Video art as a genre relies heavily on testimonial or confessional discourse. Typically, an imagistic collage is accompanied by a sound track in which a narrator, presumably the artist, tells her own story directly to the video audience. While first person narratives promise to deliver authentic experience, they often mask their own constructedness. Spectators are drawn into such narrative styles by literary devices and through psychological structures of identification. In art, as in other disciplines, testimony has become a primary vehicle for the retrieval and transmission of neglected and marginalized histories. At the same time, testimony must be regarded with suspicion, lest the powerful combination of the mesmerizing video screen and self-validating subjective content overpower, rather than invite, critical thought on the part of the spectator. If a story about oneself, compellingly told, turns out to be false, is it worth more or less than one fully accurate but poorly narrated?
Veracity is a video installation that addresses the ascendancy of first person testimony as a stylistically prominent form in video art. The project both uses the tradition of testimony and at the same time critiques it, interlacing theoretical and personal texts. Six professional women collaborate on and appear in Veracity: an actor, a literary critic, a psychoanalyst, a trial attorney, a Dominican sister, and a videographer. Each has lost her father, though at a different point in her life and under different circumstances.
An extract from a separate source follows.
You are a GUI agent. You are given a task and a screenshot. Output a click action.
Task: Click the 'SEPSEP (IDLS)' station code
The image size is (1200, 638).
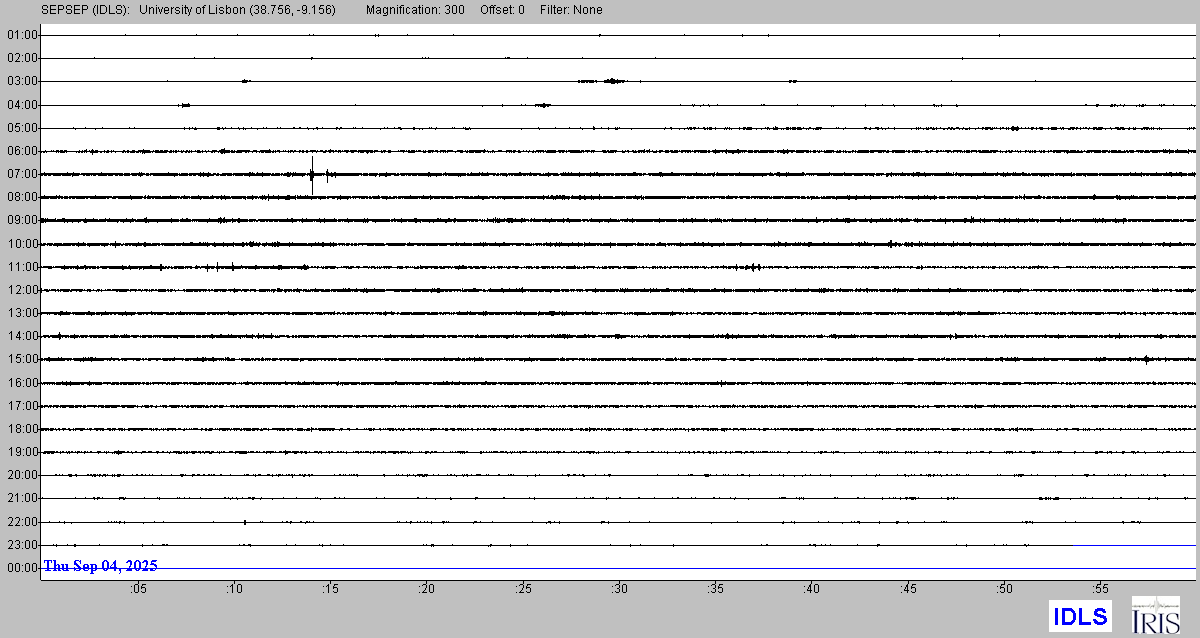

In addition to telling her own story, each informant also describes her professional engagement with veracity. The themes that emerge in the interviews include professional truth, practice, credibility, lying, personal truth, core truth, confession, artistic truth, and relative truth. By offering "authentic" testimony and simultaneously critiquing the premises of personal truth narration, Veracity interrogates the faith placed in autobiography. As we all must do on a daily basis, Veracity negotiates the "both/and" of testimony and its critique.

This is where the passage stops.